** start of Page extract **

We’re obsessed with outward appearances; putting people in neat, little subcatagories, based on race, gender and disabilities.
Even age, socio-economic status’ and regions people live in, can be justifications for us to box up and divide, segregate and separate.
But God came to bring life and life abundantly, not just for some, but for all people.
Samaria was a region few passed through. The people who lived there were of mixed decendent, both Jew and Assyrian.
The Assyrians were also black. So, Samarians were multiracial and lived segregated and separated from other cultures, even until today.
Yet, Jesus didn’t dismiss Samarians, like most did. In fact, He made a point to go through Samaria, when it would have been easier to avoid this region. (John 4)
There, Jesus touched a woman at the well and she became the first evangelists, pointing her entire town to Jesus.
She also happens to be a woman.
Jesus didn’t segregate by rake or ethnicity. In fact, it almost seemed like He went after those others ignored, despised or discounted. (i.e. fishermen and tax collectors)
And yet today, so many place casts on people, ranking, positioning others based on wealth, appearance, or the color of one another’s skin.
It’s one of the first things I taught, as a Preschool teacher. Catagorize lego’s, or blocks, or pictures, red on one side, blue on another.
Today, I am teaching my seven-year-old how to link pictures with the words catagorizing each object. For example how to identify and separate all the roots, seeds, flowers, and vegatables in their own separate boxes.
But are kids born to catagorize, divide, rank and segregate?

** end of Page extract **

Exercise instructions:
**A.** In the reflection on segregation, rewrite the paragraph beginning "Today, I am teaching my seven-year-old" as a short list that keeps its main facts.
**B.** According to the reflection on segregation, whom did the woman at the well point to Jesus?
**C.** Continue the reflection on segregation from its last line.

** start of Supplied records **

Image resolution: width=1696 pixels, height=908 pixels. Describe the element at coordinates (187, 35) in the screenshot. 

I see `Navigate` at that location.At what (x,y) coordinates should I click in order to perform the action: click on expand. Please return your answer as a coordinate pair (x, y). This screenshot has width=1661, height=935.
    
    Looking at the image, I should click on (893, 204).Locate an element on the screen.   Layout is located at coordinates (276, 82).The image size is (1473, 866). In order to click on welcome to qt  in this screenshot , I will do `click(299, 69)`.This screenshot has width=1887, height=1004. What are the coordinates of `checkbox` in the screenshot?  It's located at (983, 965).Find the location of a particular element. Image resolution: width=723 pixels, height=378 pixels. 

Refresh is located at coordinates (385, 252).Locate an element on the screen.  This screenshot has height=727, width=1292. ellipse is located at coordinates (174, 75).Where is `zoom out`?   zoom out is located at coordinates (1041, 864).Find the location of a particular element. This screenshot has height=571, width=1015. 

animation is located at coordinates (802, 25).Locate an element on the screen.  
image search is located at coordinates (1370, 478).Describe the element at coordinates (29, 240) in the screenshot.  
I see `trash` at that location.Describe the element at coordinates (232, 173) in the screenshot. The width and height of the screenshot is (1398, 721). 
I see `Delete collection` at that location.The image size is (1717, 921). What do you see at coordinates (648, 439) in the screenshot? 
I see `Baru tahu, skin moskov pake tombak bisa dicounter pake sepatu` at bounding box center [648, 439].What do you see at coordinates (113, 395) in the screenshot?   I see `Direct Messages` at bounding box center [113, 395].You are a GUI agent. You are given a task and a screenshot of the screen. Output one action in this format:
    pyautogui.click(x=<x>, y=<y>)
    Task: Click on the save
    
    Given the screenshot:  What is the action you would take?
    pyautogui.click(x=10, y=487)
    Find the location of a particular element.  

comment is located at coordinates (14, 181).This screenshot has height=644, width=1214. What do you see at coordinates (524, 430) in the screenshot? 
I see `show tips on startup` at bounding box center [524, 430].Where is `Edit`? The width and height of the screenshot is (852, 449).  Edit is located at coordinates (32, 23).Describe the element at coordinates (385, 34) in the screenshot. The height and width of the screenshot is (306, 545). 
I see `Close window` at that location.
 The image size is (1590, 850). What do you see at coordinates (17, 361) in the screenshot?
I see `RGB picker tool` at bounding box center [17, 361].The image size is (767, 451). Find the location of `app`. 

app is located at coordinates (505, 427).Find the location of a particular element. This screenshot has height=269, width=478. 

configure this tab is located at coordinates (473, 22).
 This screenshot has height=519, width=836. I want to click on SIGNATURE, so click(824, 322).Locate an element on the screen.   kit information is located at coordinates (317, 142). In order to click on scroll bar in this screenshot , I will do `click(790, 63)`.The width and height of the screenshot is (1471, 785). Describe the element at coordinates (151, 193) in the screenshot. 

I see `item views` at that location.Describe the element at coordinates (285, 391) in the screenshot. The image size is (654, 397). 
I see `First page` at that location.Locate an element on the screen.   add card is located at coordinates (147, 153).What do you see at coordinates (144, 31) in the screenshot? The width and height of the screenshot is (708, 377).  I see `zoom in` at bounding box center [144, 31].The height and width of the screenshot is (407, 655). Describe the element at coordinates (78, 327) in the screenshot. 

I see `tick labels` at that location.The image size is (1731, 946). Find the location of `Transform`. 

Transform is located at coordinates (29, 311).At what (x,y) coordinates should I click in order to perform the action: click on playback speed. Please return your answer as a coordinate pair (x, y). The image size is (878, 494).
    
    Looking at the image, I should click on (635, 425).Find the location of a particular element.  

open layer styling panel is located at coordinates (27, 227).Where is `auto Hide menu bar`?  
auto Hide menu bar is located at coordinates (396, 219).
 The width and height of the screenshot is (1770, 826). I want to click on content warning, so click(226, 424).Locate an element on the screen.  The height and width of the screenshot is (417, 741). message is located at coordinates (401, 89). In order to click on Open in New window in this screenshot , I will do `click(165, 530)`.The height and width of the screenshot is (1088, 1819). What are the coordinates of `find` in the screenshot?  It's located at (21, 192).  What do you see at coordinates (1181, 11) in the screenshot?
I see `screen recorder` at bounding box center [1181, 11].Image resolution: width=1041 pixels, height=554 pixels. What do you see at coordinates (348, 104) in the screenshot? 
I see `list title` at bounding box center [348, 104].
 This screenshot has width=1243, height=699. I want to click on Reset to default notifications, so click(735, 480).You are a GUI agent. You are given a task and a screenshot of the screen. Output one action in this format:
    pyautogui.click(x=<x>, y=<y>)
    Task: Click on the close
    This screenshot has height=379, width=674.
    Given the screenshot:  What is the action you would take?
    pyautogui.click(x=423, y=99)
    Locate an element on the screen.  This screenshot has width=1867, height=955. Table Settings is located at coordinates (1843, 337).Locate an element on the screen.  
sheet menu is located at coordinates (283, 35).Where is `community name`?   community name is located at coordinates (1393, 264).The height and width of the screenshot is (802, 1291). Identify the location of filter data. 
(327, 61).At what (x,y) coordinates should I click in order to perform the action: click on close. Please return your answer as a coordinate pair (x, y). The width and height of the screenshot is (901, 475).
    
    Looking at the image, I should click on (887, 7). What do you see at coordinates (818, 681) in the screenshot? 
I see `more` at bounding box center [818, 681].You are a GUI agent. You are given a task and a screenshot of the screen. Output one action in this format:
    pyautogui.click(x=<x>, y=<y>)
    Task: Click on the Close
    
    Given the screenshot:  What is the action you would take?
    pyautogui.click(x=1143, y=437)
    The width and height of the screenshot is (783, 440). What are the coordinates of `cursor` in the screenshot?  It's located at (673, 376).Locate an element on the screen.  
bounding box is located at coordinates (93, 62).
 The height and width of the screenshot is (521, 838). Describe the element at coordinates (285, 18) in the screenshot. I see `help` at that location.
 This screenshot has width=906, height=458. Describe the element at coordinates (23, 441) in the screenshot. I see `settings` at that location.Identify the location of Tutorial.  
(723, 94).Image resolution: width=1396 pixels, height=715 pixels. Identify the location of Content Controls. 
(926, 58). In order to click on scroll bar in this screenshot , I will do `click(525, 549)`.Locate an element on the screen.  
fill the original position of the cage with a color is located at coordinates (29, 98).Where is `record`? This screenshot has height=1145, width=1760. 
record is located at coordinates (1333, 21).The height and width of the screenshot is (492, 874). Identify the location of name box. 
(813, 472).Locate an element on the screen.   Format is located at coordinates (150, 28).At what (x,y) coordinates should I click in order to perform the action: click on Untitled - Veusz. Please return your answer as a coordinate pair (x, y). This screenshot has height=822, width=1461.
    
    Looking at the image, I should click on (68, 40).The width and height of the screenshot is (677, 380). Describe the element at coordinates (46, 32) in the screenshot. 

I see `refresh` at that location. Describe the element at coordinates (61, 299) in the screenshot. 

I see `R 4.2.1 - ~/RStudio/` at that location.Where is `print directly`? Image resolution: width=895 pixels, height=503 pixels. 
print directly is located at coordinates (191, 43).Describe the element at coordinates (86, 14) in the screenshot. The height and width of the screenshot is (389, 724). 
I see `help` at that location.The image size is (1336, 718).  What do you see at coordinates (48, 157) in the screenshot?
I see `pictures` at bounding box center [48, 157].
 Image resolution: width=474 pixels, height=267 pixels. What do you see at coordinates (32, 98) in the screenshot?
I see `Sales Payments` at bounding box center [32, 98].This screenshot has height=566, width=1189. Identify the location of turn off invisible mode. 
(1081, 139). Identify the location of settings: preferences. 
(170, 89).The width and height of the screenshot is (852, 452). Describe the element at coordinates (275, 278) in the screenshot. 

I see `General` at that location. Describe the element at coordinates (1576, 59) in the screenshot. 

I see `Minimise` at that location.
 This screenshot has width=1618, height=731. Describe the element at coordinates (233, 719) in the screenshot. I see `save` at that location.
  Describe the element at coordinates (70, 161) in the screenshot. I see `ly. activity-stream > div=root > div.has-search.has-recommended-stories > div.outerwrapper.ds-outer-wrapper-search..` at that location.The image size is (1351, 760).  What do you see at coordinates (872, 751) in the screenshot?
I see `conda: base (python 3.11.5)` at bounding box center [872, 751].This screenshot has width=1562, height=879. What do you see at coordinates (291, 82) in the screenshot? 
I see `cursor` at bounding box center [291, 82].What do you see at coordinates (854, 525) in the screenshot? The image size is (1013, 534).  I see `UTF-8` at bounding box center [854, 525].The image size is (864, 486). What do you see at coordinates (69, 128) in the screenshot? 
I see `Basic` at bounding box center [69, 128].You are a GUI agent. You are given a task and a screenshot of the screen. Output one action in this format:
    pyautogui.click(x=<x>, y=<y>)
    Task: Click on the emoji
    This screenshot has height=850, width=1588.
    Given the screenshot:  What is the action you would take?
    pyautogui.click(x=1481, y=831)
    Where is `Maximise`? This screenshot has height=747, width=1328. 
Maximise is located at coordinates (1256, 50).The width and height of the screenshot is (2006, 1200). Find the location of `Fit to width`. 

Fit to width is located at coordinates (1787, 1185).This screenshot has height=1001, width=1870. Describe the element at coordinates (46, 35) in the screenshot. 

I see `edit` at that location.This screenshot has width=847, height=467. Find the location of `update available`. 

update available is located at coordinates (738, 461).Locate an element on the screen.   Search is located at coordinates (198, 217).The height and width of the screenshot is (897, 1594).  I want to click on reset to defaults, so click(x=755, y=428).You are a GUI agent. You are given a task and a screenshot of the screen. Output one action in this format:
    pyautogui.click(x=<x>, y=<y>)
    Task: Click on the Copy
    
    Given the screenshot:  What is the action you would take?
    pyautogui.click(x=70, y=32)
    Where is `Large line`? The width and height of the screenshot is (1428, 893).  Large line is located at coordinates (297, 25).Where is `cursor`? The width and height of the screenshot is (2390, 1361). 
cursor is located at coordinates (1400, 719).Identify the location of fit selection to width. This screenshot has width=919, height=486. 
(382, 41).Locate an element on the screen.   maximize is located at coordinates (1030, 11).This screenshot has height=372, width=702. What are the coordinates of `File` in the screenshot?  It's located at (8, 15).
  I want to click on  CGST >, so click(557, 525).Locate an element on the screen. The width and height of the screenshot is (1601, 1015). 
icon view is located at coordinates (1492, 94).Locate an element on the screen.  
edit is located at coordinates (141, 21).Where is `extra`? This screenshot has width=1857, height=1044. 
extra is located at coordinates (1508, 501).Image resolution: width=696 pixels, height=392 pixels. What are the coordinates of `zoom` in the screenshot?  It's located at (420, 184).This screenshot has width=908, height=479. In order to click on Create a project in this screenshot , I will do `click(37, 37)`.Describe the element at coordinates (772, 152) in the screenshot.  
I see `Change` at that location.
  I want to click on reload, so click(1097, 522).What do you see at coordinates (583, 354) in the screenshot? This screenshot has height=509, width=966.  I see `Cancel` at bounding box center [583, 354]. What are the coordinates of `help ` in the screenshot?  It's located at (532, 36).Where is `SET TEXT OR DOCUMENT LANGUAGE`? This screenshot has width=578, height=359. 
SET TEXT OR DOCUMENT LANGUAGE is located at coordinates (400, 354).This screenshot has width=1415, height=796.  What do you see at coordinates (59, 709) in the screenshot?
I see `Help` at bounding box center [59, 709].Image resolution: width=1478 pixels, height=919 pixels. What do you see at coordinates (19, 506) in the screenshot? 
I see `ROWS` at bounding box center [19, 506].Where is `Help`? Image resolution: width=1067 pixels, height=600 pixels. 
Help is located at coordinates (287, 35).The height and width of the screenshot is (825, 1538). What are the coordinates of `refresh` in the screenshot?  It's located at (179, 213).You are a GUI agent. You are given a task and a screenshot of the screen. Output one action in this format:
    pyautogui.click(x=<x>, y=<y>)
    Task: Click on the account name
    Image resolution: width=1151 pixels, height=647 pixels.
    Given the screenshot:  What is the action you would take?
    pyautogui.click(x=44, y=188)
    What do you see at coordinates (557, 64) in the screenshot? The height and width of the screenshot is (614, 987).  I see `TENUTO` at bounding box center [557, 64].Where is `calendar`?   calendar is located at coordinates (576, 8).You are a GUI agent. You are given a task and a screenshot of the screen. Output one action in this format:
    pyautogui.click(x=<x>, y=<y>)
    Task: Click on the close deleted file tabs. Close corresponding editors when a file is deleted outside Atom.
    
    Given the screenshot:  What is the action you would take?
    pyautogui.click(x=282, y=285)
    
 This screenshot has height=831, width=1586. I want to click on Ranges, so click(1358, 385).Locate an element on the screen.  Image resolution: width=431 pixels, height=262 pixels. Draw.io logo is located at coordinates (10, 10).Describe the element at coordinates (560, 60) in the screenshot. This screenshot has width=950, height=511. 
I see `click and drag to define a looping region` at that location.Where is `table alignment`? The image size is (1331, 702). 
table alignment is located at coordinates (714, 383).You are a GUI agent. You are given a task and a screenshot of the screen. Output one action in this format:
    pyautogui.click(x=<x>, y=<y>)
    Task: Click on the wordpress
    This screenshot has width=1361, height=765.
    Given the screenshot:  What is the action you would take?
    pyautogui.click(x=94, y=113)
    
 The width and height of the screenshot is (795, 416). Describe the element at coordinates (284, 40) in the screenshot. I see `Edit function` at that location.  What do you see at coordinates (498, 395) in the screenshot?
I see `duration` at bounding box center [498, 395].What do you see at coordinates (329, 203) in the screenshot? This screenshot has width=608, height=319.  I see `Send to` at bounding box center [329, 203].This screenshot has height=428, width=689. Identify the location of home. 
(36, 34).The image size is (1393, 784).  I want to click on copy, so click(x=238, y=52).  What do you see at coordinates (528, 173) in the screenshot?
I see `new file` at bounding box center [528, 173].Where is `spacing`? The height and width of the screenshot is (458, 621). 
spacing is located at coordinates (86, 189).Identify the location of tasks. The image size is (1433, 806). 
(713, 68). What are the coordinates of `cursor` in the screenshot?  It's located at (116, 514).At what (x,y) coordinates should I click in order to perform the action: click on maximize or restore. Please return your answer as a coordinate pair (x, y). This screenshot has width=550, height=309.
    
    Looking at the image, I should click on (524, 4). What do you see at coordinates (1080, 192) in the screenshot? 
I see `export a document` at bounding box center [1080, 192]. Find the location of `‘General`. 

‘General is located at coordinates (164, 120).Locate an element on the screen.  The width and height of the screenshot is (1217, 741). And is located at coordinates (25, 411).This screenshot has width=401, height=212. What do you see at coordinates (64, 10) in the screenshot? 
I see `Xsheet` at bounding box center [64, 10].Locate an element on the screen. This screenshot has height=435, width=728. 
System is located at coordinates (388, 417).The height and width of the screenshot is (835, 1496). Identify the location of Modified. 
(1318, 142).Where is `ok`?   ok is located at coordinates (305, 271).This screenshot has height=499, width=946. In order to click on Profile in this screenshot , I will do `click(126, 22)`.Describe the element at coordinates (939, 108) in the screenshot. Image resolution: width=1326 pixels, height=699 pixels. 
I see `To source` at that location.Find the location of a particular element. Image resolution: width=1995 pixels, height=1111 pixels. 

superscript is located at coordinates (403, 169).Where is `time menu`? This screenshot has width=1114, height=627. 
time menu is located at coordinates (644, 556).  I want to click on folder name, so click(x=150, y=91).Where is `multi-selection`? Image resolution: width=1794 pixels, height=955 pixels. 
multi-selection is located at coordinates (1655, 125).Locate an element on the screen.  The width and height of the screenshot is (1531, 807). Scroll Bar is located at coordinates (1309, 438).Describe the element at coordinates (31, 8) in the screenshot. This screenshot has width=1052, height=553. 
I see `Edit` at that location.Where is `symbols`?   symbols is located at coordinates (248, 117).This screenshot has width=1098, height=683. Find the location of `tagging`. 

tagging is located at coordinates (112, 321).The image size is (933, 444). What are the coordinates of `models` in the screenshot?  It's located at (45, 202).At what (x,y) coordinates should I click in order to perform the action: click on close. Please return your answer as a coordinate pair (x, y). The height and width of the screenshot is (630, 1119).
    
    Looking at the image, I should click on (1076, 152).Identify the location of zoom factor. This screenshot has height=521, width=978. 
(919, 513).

** end of Supplied records **

Results of the exercise:
**A.**
- The writer is teaching a seven-year-old to link pictures with the words that categorize each object.
- One example is sorting roots, seeds, flowers, and vegetables into separate boxes.

**B.** She pointed her entire town to Jesus.

**C.**
I had two foster children in our home at one time. They both were close to the same age, four and five. One was Islander and the other African American.
Same age, same history, they instantly became best friends.
Did they point out the different colors of their skin? Did they rank eachother because of who was darker, who was lighter? No.
In fact, race never came up. They never talked about who had the curliest hair, their different features or anything about their external appearance.
Plus, they were different genders. Did that matter? No.
Yet, as we get older, we teach kids to catagories sub-cultures to fit our rational thinking.
One might say kids are “color blind”. Yet, why aren’t we?
I have seen this kind of color blindness over and over again, in numerous settings. The most prolific example being when I was a teacher of hundreds of pre-school children.
Class after class I taught, there were children with different skin tones, different outward appearances; some with glasses, some taller or skinner, others wider and those even unusual in appearance.
Did these kids divide into colors or appearances? No. Did the kids with glasses all play together? Or those who were taller and blonder all cling to a group as if their life depended upon it.
Absolutely, not.
In fact, maybe you can remember examples of when you were little and kids just all played together?
Childhood friends, pre-school age experiences where people were just people, not black or white or judged by anything seen?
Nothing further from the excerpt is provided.